Mit dem Ziel rennt Duin bei den meisten Experten offene Türen ein - doch bei der Realisierung der bis zu rund acht Milliarden Euro teuren Investitionen blieb er vage. Es müsse abgewartet werden, welche Mittel Bund und EU spendieren, um in Deutschland und Europa viel mehr Glasfaseranschlüsse zu legen - bisher liegen Korea oder die USA vorne. Dann müsse analysiert werden, wie viel Geld Unternehmen sowieso in den Ausbau dieser Zukunftstechnik stecken wollen - immerhin ködert die Firma Deutsche Glasfaser am Niederrhein zehntausende Haushalte mit unsubventionierten Glasfaseranschlüssen für monatlich rund 45 Euro, weil es da bisher überhaupt kein schnelles Web gibt. Glasfaser erlaubt dagegen ein Tempo von mehr als 1000 Megabit/Sekunde.

Gerade wegen dieser technischen Stärke hat der Glasfaser-Ausbau für Duin höchste Priorität: "Viele Zukunftstechnologien wie das selbstfahrende Auto oder die digitale Überwachung von Patienten brauchen Glasfaser direkt oder bis zur Mobilfunkstation. Damit NRW zukunftsfähig bleibt, müssen wir also wohl auch eigene Mittel in die Hand nehmen."
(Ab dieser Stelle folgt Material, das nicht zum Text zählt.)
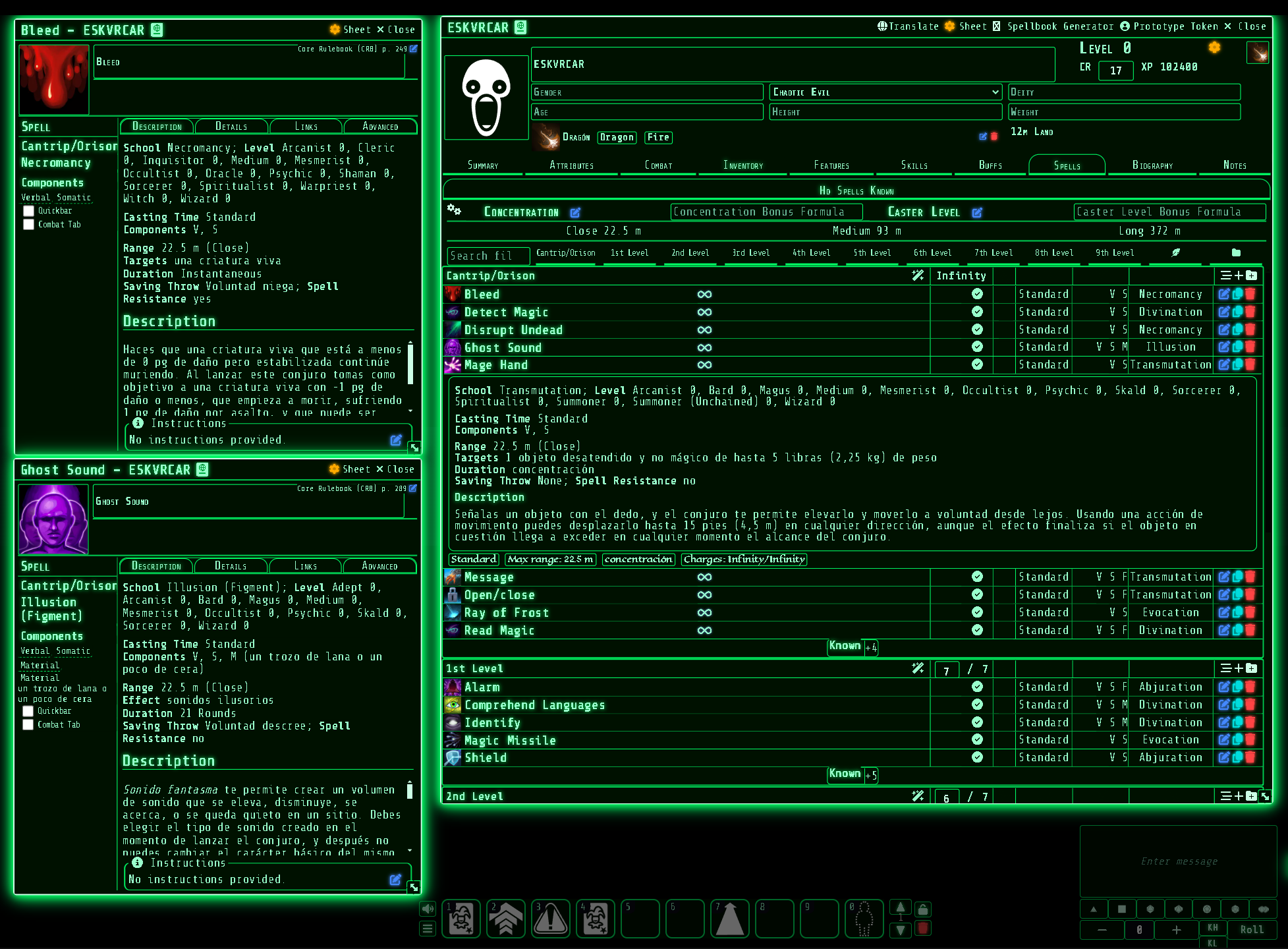The height and width of the screenshot is (949, 1288).
Task: Click the concentration edit pencil icon
Action: click(x=575, y=212)
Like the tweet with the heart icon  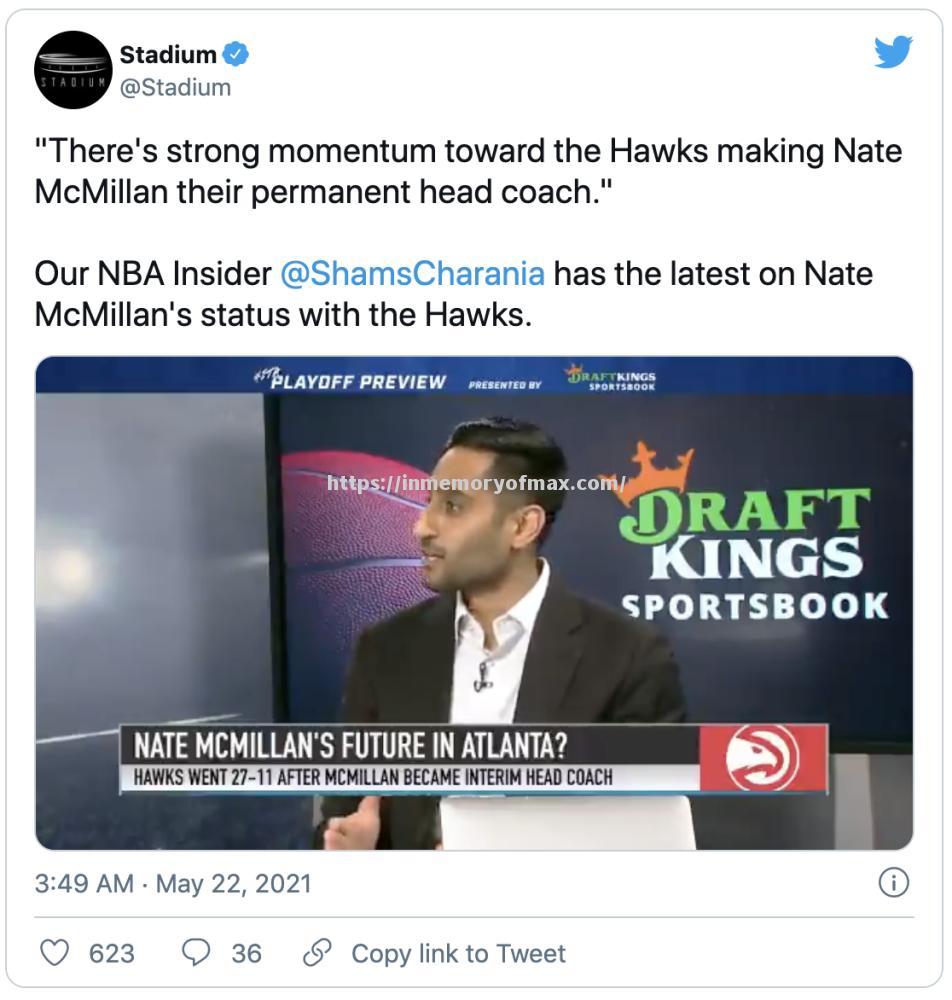55,953
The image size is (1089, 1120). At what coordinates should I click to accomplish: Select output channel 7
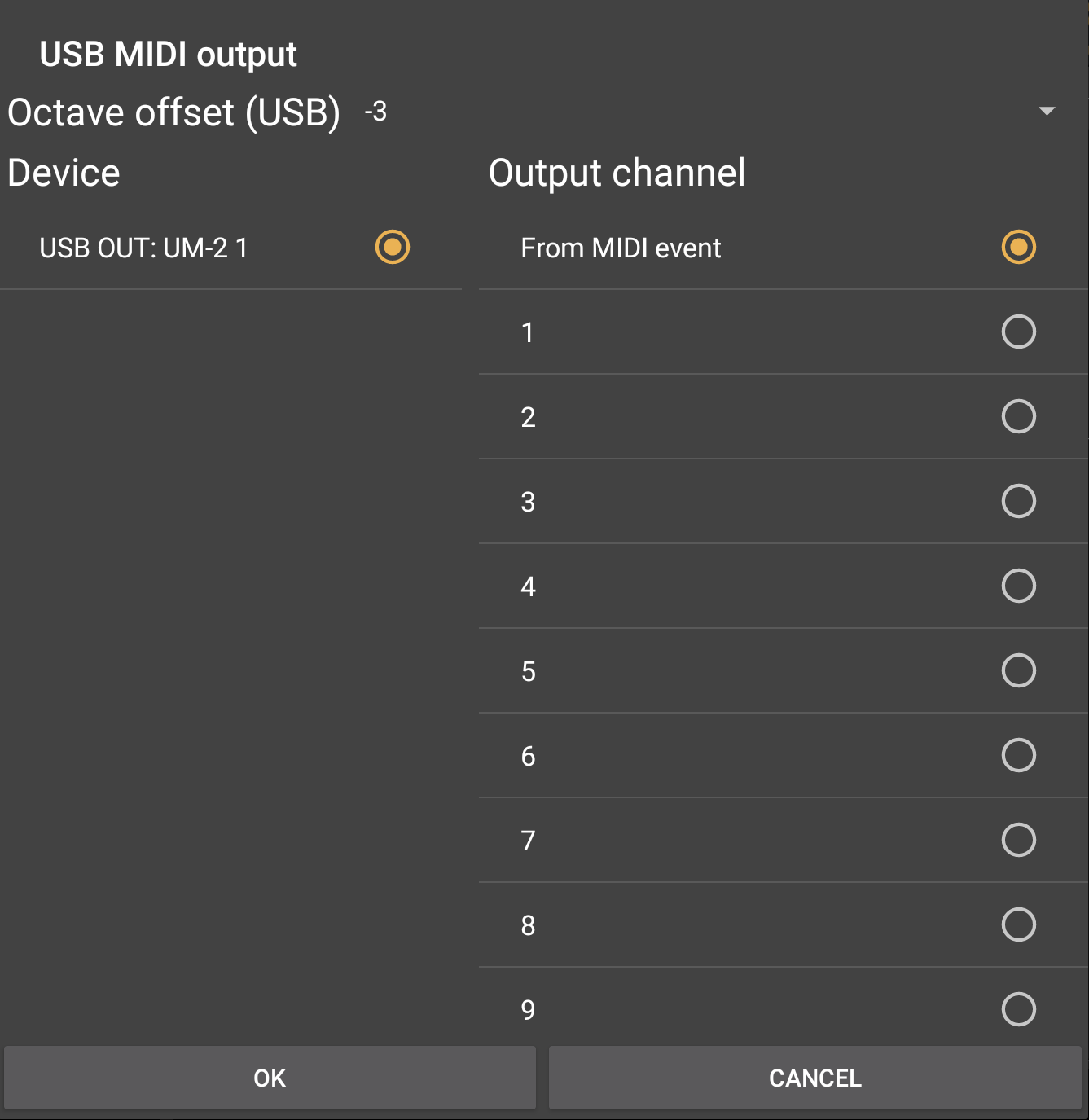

So richtig der Vorstoß ist, so sehr überdeckt er ein Problem: NRW droht den Vorsprung beim Ausbau schneller Online-Netze von wenigstens 50 Megabit zu verlieren.

So liegt das Land zwar mit einer Versorgungsquote von 76,2 Prozent vor allen anderen Flächenländern, aber die meisten anderen Länder haben ein höheres Ausbautempo. NRW legte bei Anschlüssen von mindestens 50 Megabit/Sekunde seit 2013 nur um 8,1 Prozent auf 76,2 Prozent zu, aber Schleswig-Holstein sprang um 19 Prozent auf 74,6 Prozent hoch. "Machen wir so weiter", warnt der CDU-Wirtschaftsexperte Hendrik Wüst, "erreichen wir das Ziel der kompletten Versorgung mit 50 Megabit nur im Schneckentempo und vielleicht nie."

Duin behauptet dagegen, er sei sicher, dass in NRW bis Ende 2018 jeder Haushalt Zugang zu mindestens 50 Megabit haben werde.

Einziger Weg dahin können nur viele Ausbauprojekte sein. Doch da zeigen die Zahlen ein schwaches Bild: Der Bund hat bisher für 651 Projekte zugesagt, die Planung zu subventionieren - aber nur 107 dieser Vorhaben sind in NRW. Ginge es nach Bevölkerungsgröße, müssten fast 140 solcher Projekte in NRW sein. Ginge es nach Ausbaubedarf, liegt die Zahl von 107 aber ungefähr im Bundesschnitt.

Schlecht sieht es bei den genehmigten echten Ausbauprojekten aus. Der Bund finanziert bundesweit 55 Vorhaben. Nur vier sind in NRW - ein Armutszeugnis.

Duins Experten rechnen nun bald mit neuen Anträgen für echte Bauprojekte aus 20 Kreisen oder Städten - darunter auch aus den Kreisen Kleve, Viersen, Borken. Bei den Kreisen Wesel, Heinsberg und Rhein-Erft ist sich das Ministerium dagegen im Moment nicht sicher, ob es Anträge geben wird. Duin: "In Einzelfällen wie Rhein-Erft muss nachgehakt werden."